Overexpression of Sirtuin 1 protein in neurons prevents and reverses experimental diabetic neuropathy

Abstract

In diabetic neuropathy, there is activation of axonal and sensory neuronal degeneration pathways leading to distal axonopathy. The nicotinamide-adenine dinucleotide (NAD+)-dependent deacetylase enzyme, Sirtuin 1 (SIRT1), can prevent activation of these pathways and promote axonal regeneration. In this study, we tested whether increased expression of SIRT1 protein in sensory neurons prevents and reverses experimental diabetic neuropathy induced by a high fat diet (HFD). We generated a transgenic mouse that is inducible and overexpresses SIRT1 protein in neurons (nSIRT1OE Tg). Higher levels of SIRT1 protein were localized to cortical and hippocampal neuronal nuclei in the brain and in nuclei and cytoplasm of small to medium sized neurons in dorsal root ganglia. Wild-type and nSIRT1OE Tg mice were fed with either control diet (6.2% fat) or a HFD (36% fat) for 2 months. HFD-fed wild-type mice developed neuropathy as determined by abnormal motor and sensory nerve conduction velocity, mechanical allodynia, and loss of intraepidermal nerve fibres. In contrast, nSIRT1OE prevented a HFD-induced neuropathy despite the animals remaining hyperglycaemic. To test if nSIRT1OE would reverse HFD-induced neuropathy, nSIRT1OE was activated after mice developed peripheral neuropathy on a HFD. Two months after nSIRT1OE, we observed reversal of neuropathy and an increase in intraepidermal nerve fibre. Cultured adult dorsal root ganglion neurons from nSIRT1OE mice, maintained at high (30 mM) total glucose, showed higher basal and maximal respiratory capacity when compared to adult dorsal root ganglion neurons from wild-type mice. In dorsal root ganglion protein extracts from nSIRT1OE mice, the NAD+-consuming enzyme PARP1 was deactivated and the major deacetylated protein was identified to be an E3 protein ligase, NEDD4-1, a protein required for axonal growth, regeneration and proteostasis in neurodegenerative diseases. Our results indicate that nSIRT1OE prevents and reverses neuropathy. Increased mitochondrial respiratory capacity and NEDD4 activation was associated with increased axonal growth driven by neuronal overexpression of SIRT1. Therapies that regulate NAD+ and thereby target sirtuins may be beneficial in human diabetic sensory polyneuropathy.
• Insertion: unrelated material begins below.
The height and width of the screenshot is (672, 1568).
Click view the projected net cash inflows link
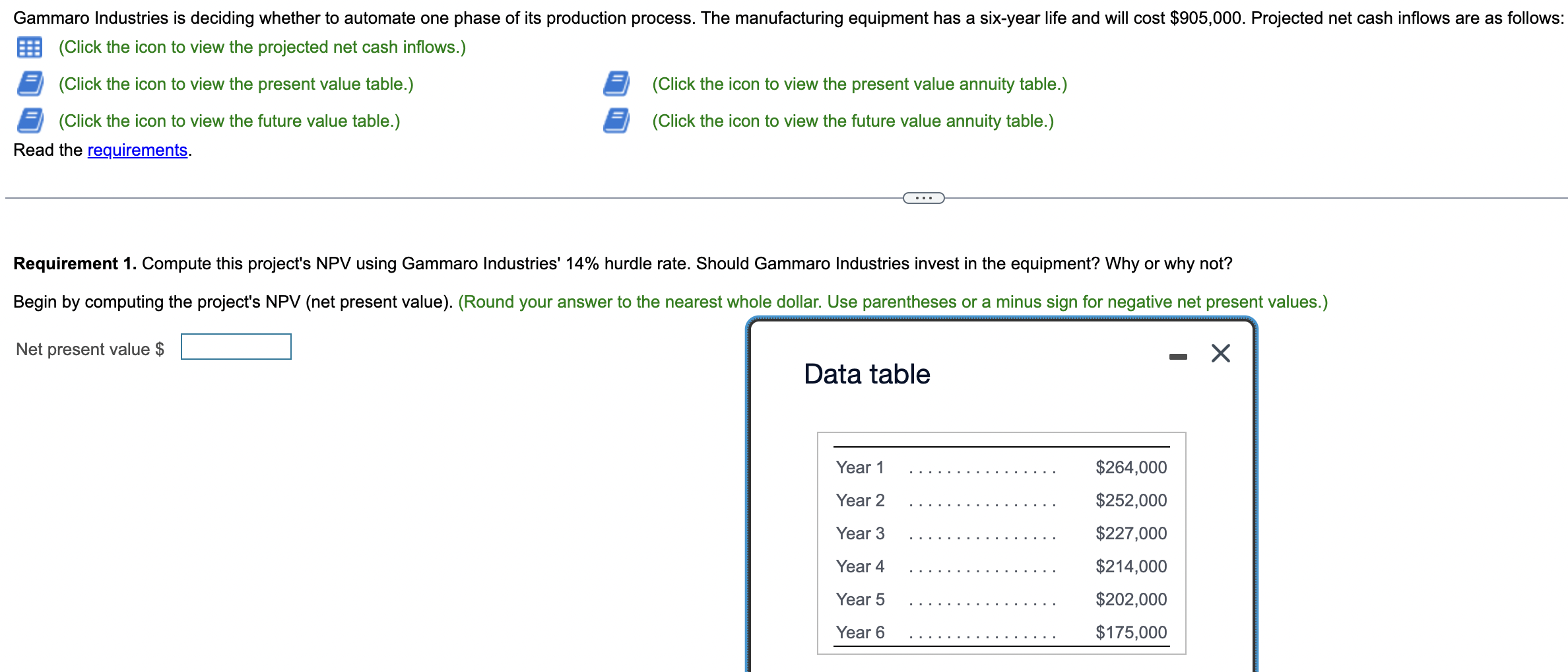(261, 47)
Keywords: NAD+; NEDD4; diabetic neuropathy; mitochondria; sirtuins.

Figure 1

Expression and regulation of SIRT1 in brain and DRGs (n = 6). (A) SIRT1 protein expression was measured by western blot in protein extracts from DRGs using a polyclonal rabbit antibody that recognizes both the endogenous protein and the transgene. In contrast, anti-HA antibody recognizes only the SIRT1 transgene expression. GAPDH was used as loading control. nSIRT1 expression was induced by feeding the bigenic mice with normal diet or suppressed by feeding with DOX-containing diet. (B and C) Coronal hippocampal brain sections from nmito-eYFP (express eYFP in neuronal mitochondria) and nSIRTOE/mito-eYFP mice (express SIRT1 in neurons and eYFP in neuronal mitochondria) were incubated with primary rabbit polyclonal SIRT1 antibody. Sections were then incubated with goat anti-rabbit (Alexa Fluor® 594) secondary antibody, followed by Hoechst 33342 counterstain. Brain and DRG sections were imaged on a Keyence BZ-X800E fluorescence microscope using appropriate filters. Optical sectioning function was applied during image requisition to eliminate fluorescence blurring to produce a confocal-like image. (D and E) Sections of DRG from nmito-eYFP and nSIRTOE/mito-eYFP mice were immunostained with primary rabbit polyclonal SIRT1 antibody, then with goat anti-rabbit (Alexa Fluor® 594) secondary antibody, and finally with Hoechst 33342 dye. The images represent an overlay of all stains. Higher magnification is shown in the inserts. n = nucleus; m = mitochondrion; s = SIRT1. In DRG, the satellite glial cells that surround DRGs are intensely stained with Hoechst 33342 to mark the nuclei of satellite glial cells. In nSIRT1OE showed clear nuclear localization in hippocampal CA1 neurons and this localization was distinct from mito-eYFP fluorescence. In contrast, in DRG neurons, SIRT1 has a nuclear and cytoplasmic localization. Green = neuronal mitochondria; red = neuronal SIRT1; blue = neuronal nuclei. Scale bars = 50 µm. WT = wild-type.

Figure 2

nSIRT1OE prevents HFD-induced neuropathy (n = 6). IENFD in paw skin biopsy is preserved in nSIRT1OE HFD-fed mice. Images show 50-µm thick paw skin sections immunostained with anti-PGP9.5 antibody in wild-type (WT) and nSIRT1OE mice that were fed a control diet or HFD for 2 months. e = epidermis; d = dermis. In the insets, to delineate fibre crossing at the dermo-epidermal junction better, slides were counterstained by dipping in eosin (Sigma-Aldrich Eosin Y solution HT110316). ef = example of an epidermal fibre; df = example of a dermal fibre. Scale bars = 100 µm; insets = 50 µm. (E) Graphic representation of the IENFD. The large central black horizontal bar for each group indicates the mean. The smaller lower bar is the 25th percentile and the smaller upper bar is the 75th percentile. ***P < 0.001 WT+HFD compared to WT+CD; ⁺⁺P < 0.01 nSIRT1OE+CD compared to WT+CD and ^###P < 0.001 nSIRT1OE+HFD compared to WT+HFD.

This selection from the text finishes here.